While many in the Church supported Galileo, the charges brought by the priests who had been goaded to act against him were serious. These men asserted that dreadful consequences must result to Christian theology were the heavenly bodies proved to revolve about the Sun and not about the Earth. Their most tremendous dogmatic engine was the statement that "his pretended discovery vitiates the whole Christian plan of salvation." Father Lecazre declared, "It casts suspicion on the doctrine of the incarnation." Others declared, "It upsets the whole basis of theology. If the Earth is a planet, and only one among several planets, it can not be that any such great things have been done specially for it as the Christian doctrine teaches. If there are other planets, since God makes nothing in vain, they must be inhabited; but how can their inhabitants be descended from Adam? How can they trace back their origin to Noah's ark? How can they have been redeemed by the Saviour?" Nor was this argument confined to the theologians of the Roman Church; Melanchthon, Protestant as he was, had already used it in his attacks on Copernicus and his school. (White, 1898; online text)

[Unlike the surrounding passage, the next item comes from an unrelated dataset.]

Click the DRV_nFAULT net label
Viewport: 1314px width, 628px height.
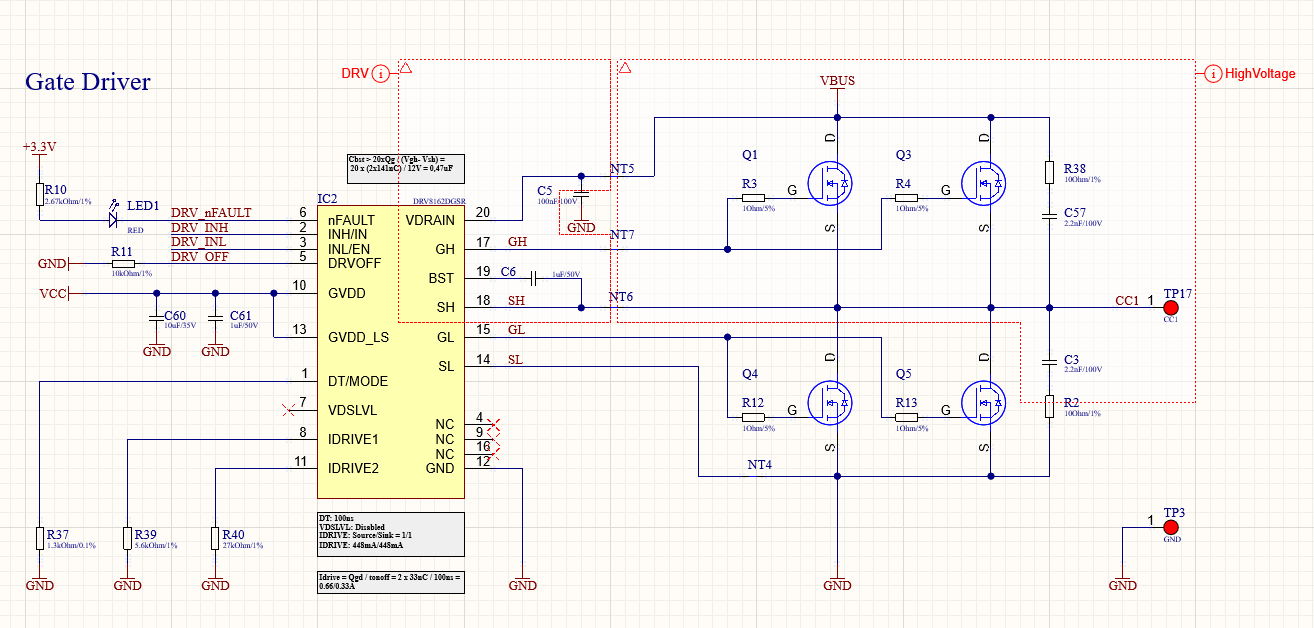tap(210, 213)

In 1616, the Inquisition warned Galileo not to hold or defend the hypothesis asserted in Copernicus's On the Revolutions, though it has been debated whether he was admonished not to "teach in any way" the heliocentric theory. Copernicus's book was not condemned, rather, it was just held pending the correction of a few sentences. When Galileo was tried in 1633, the Inquisition was proceeding on the premise that he had been ordered not to teach it at all, based on a paper in the records from 1616; but Galileo produced a letter from Cardinal Bellarmine that showed only the "hold or defend" order. The latter is in Bellarmine's own hand and of unquestioned authenticity; the former is an unsigned copy, violating the Inquisition's own rule that the record of such an admonition had to be signed by all parties and notarized. Leaving aside technical rules of evidence, what can one conclude as to the real events? There are two schools of thought. According to Stillman Drake, the order not to teach was delivered unofficially and improperly; Bellarmine would not allow a formal record to be made, and assured Galileo in writing that the only order in effect was not to "defend or hold". According to Giorgio di Santillana, however, the unsigned minute was simply a fabrication by the Inquisition.
In 1623 Pope Gregory XV died, and Galileo's close friend Maffeo Barberini became Pope Urban VIII. The new Pope gave Galileo vague permission to ignore the ban and write a book about his opinions, so long as he did not openly support his theory. Galileo consented, and set to work writing his masterpiece, Dialogue Concerning the Two Chief World Systems (often called simply the Dialogue). It involved an argument between two intellectuals, one geocentric, the other heliocentric, and a layman, neutral but interested. Although it presented the Church's point of view, the geocentrist was depicted foolishly, while the heliocentrist often dominated the argument and convinced the neutral member in the end.
The Dialogue was published in 1632 with the approval of Catholic censors. It was applauded by intellectuals but nevertheless aroused the Church's ire. Despite his continued insistence that his work in the area was purely theoretical, despite his strict following of the church protocol for publication of works (which required prior examination by church censors and subsequent permission), and despite his former friendship with the Pope (who presided throughout the ordeal), Galileo was summoned to trial before the Roman Inquisition in 1633.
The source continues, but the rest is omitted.